For our readers who haven’t heard of Paper Lions, could you tell us a little bit about yourself?
JM – We are a poppy/rocky band from Prince Edward Island, Canada (think Anne of Green Gables). We all grew up together in a small rural community (think very Anne of Green Gables) and started playing music together when we were kids.
You released your new album, Full Colour towards the end of last year. What is the record
about? Are there any main themes behind it?
JM – I think Full Colour is about not holding back. Being the biggest and brightest version of our band.
And what was the inspiration behind it?
JM – We’ve been playing and writing music together for a long time and for better or for worse, have developed habits and rules for ourselves. We always thought certain territory was off limits for us. When we were writing FC, [we] made a conscience decision to try and move toward that territory rather than run from it.
Is there a song you’re most proud of?
JM – “End Of July” is good representation of that, a sound we thought was off limits. Rather than take the song away from it’s ‘ballad-y’ tendencies, we leaned into them more (complete with a syrupy sax solo at the end).
How about your fans, is there a standout favorite? Why do you think it’s gone down so well?
JM – I guess “Believer” and “Call Back”, get the biggest response live.

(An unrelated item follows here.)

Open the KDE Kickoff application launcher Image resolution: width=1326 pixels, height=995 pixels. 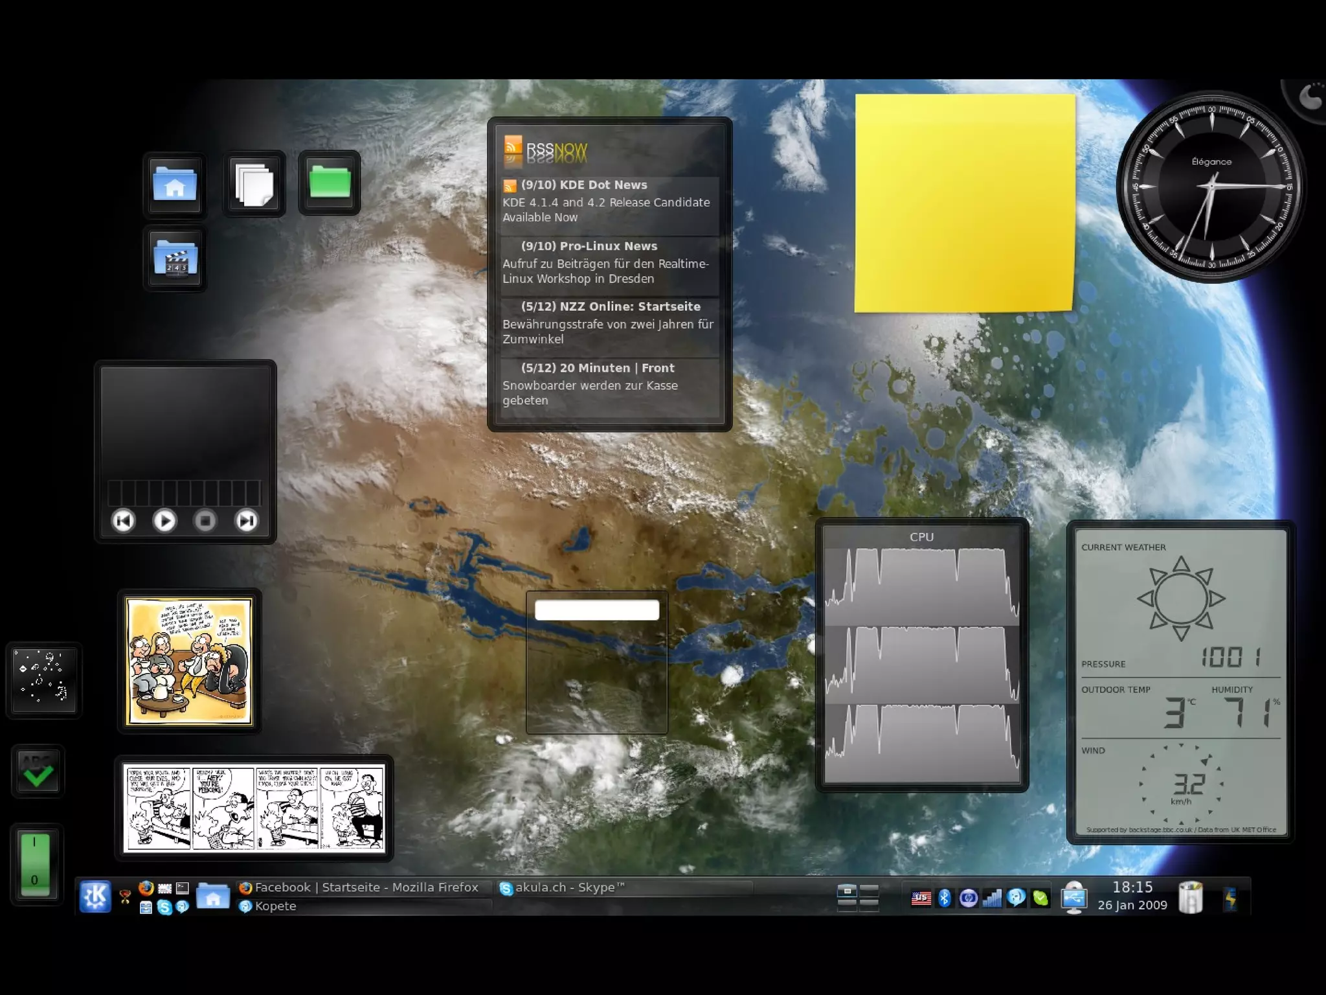(95, 897)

This time around you guys went straight into the studio and recorded songs three to four times before deciding on a final version. What was the thought process behind that decision?

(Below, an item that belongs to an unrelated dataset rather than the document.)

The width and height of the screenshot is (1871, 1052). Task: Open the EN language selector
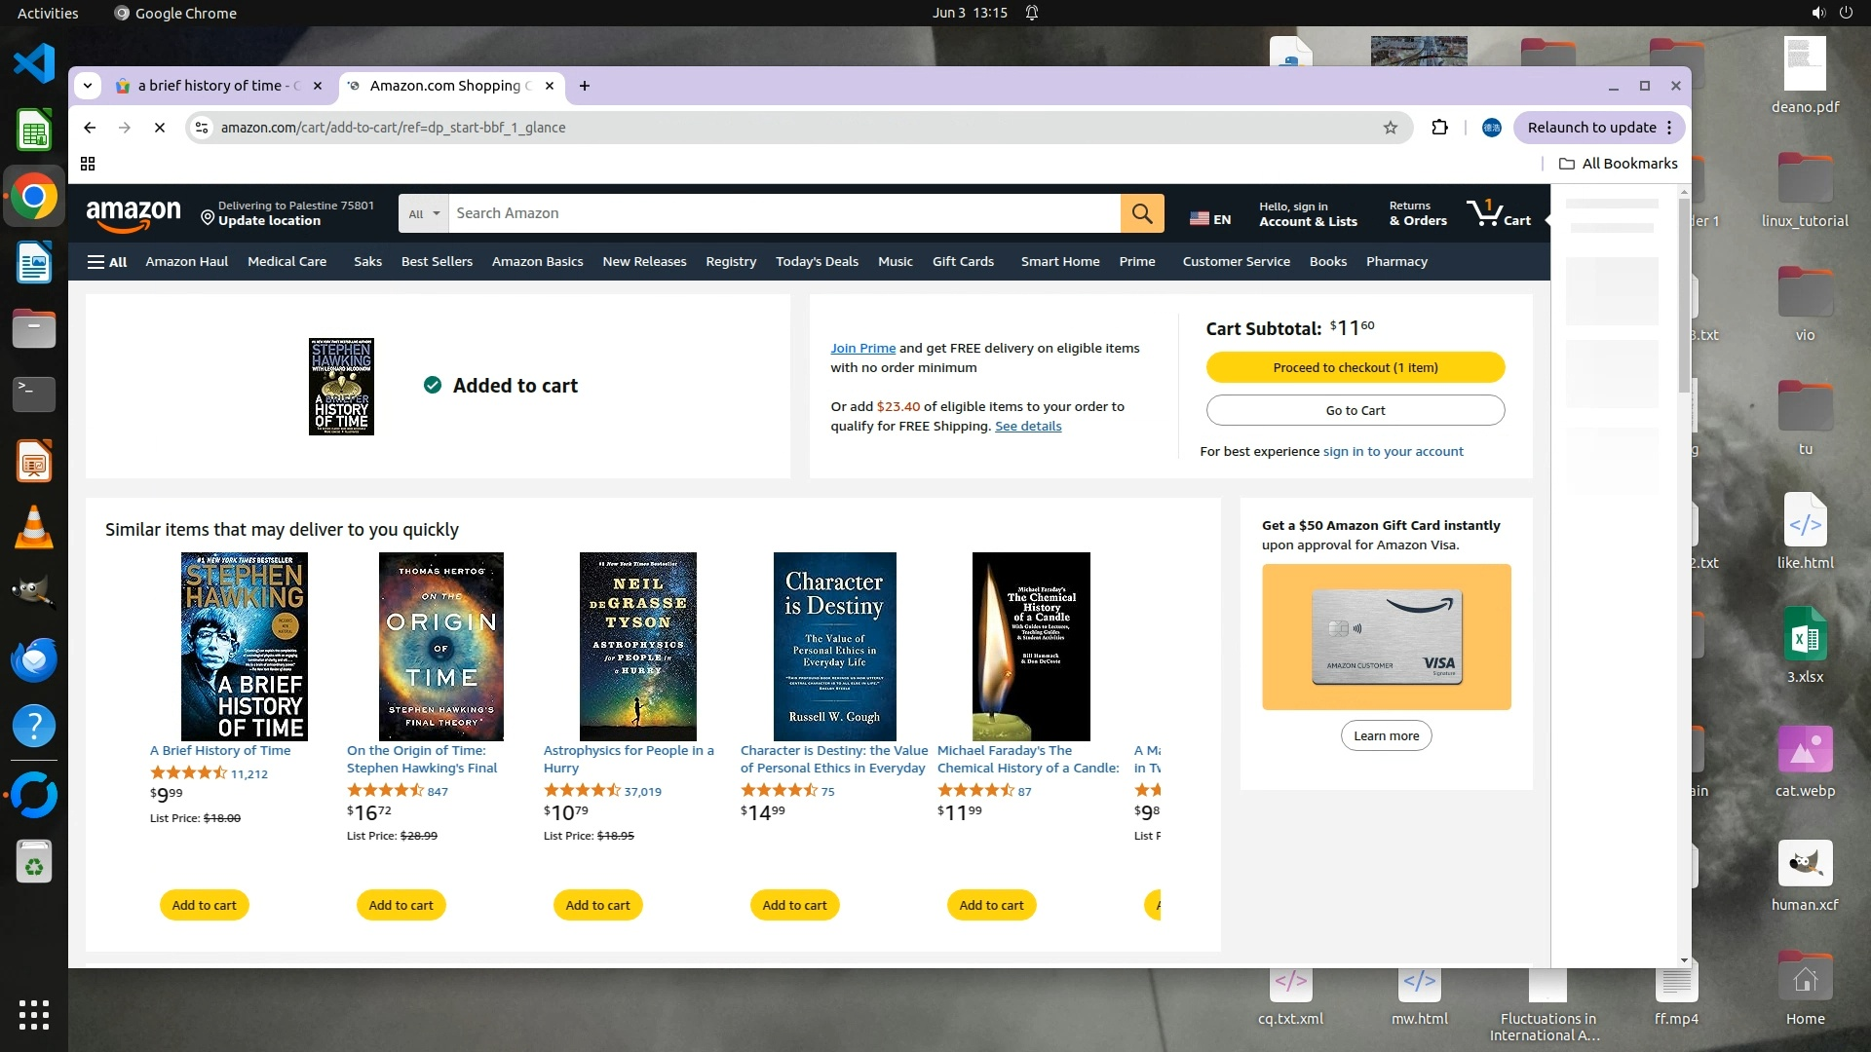(x=1210, y=219)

JM – One of the reason we did it this way, was because we could. Since we recorded our previous album, I’ve gotten much more comfortable with producing/engineering and we figured, why not go right in the studio to write and arrange rather than the jam space. It was a totally freeing process.

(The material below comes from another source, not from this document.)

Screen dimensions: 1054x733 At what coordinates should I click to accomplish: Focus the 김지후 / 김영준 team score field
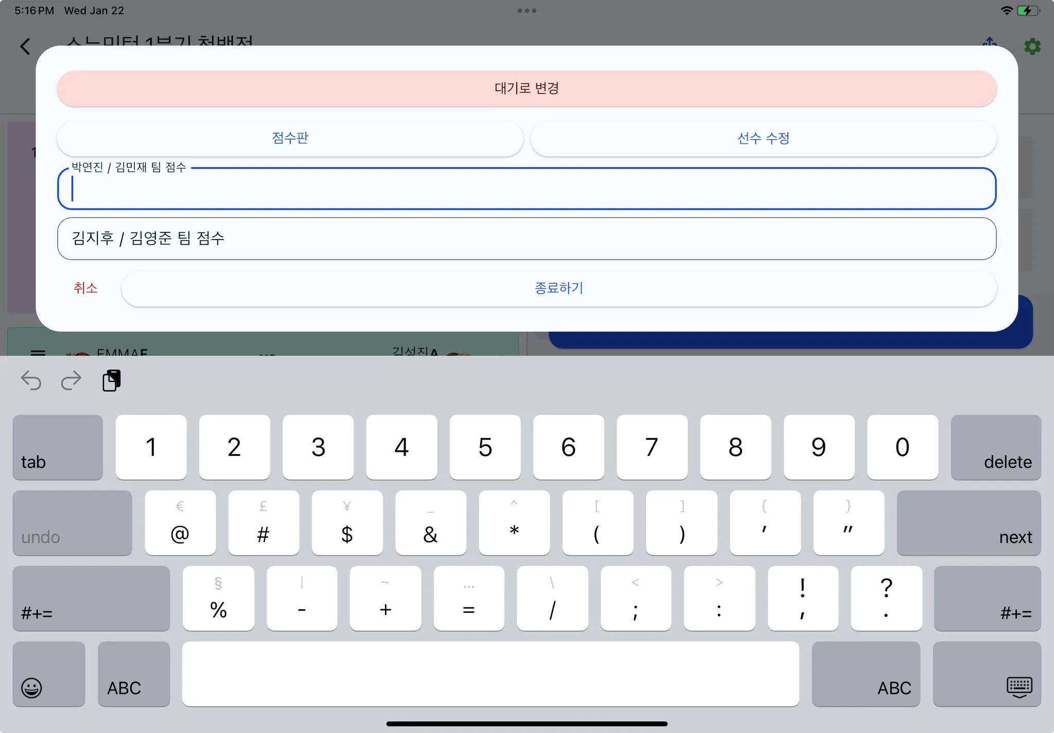[526, 238]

What were some of the main benefits of recording this way?
JM – We really allotted so much time to figuring out the best version of each song. It gave us a chance to workshop any idea that came to the table. On previous albums, we would only really give that opportunity to the songs the appeared to be the strongest out of the gates, which doesn’t always yield the best result.
Were there any drawbacks?
JM – I think the biggest challenge was implementing the songs back into the live show. It really challenged our musicianship.
The record was co-produced by Andrew Maury. What was that experience like?
JM – It was awesome! We did the first single “Believer” with Andrew down in his Brooklyn studio. He’s a total pro and came on board to mix the rest of the album. What we came up with Andrew over those few days really became the sonic blueprint for the rest of the record.
What can fans expect next from you and any live shows?
JM – The live show has really taken on a life of it’s own with this new record. The music is a bigger, brighter and bolder statement. So we figured we should have a show to match.
Finally what advice would you give to young creatives who are looking to break into the
JM – Just have fun. That’s all you can do. It’s a weird industry.